As long as relational databases have been around, query performance has always been one of the top issues that every DBA has to spend some amount of time troubleshooting. As much as we would like to be able to make sure the performance of a query is optimal before it goes into production, there are many factors that come into play that can prevent this from happening. Inadequate test environments, changing data in production (data volume or the data distribution/cardinality), lack of testing and even other software running on the server are just some of the factors that can lead to poor query performance.
No one likes getting that call that the application is down or is very slow responding and they suspect it is the database that is causing the issue. It would be great that if when you do get that call, you could perform a quick check and see if there are any issues on any of your databases that could be causing this poor performance.
Also, while it's never fun dealing with an ongoing performance crisis at least with a real-time performance issue it gives you an easy place to start your troubleshooting. Having someone send an email or catch you in the lunch room and tell you they were running some reports or using an application at some point in the past (days or even weeks back) and the application response time was much slower than normal.

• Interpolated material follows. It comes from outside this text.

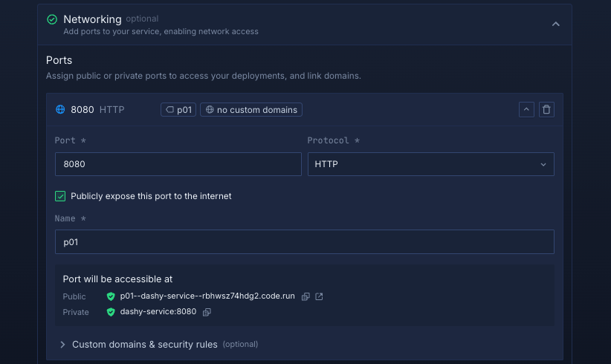Uncheck Publicly expose this port checkbox
Image resolution: width=611 pixels, height=364 pixels.
pos(60,196)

Would you be able to look into if it was at all caused by a database system or query issue?
Having a tool that is able to provide a quick diagnosis of these types of issues is something every database professional should have in their toolbox. Could you suggest a solution that could provide insight into the questions posed above?
Having reliable predictable system performance is the goal of every IT professional and this is even truer for a database professional given that the data is the backbone of almost every organization. While you could build your own set of scripts using views, events, auditing, etc. to perform these tasks. Building, and more importantly maintaining, these scripts can require a lot of time, something that most database professionals do not have a lot of to spare. Having a tool that is able to pinpoint any anomalies with respect to performance is something every database professional would welcome. One product that can do this is the SolarWinds Database Performance Analyzer for SQL Server (DPA). This software is capable of monitoring multiple platforms, Oracle, MySQL, DB2, SAP ASE, Cloud and of course SQL Server. In order to demonstrate some of the features on the product let’s walkthrough a few typical issues that pretty much every database professional has seen at one time or another and show how this solution can be used to pinpoint and solve these issues. In each of the following examples we will assume that all we know is someone told us the system was slow at some point in time and they suspect it is/was the database that caused the issue.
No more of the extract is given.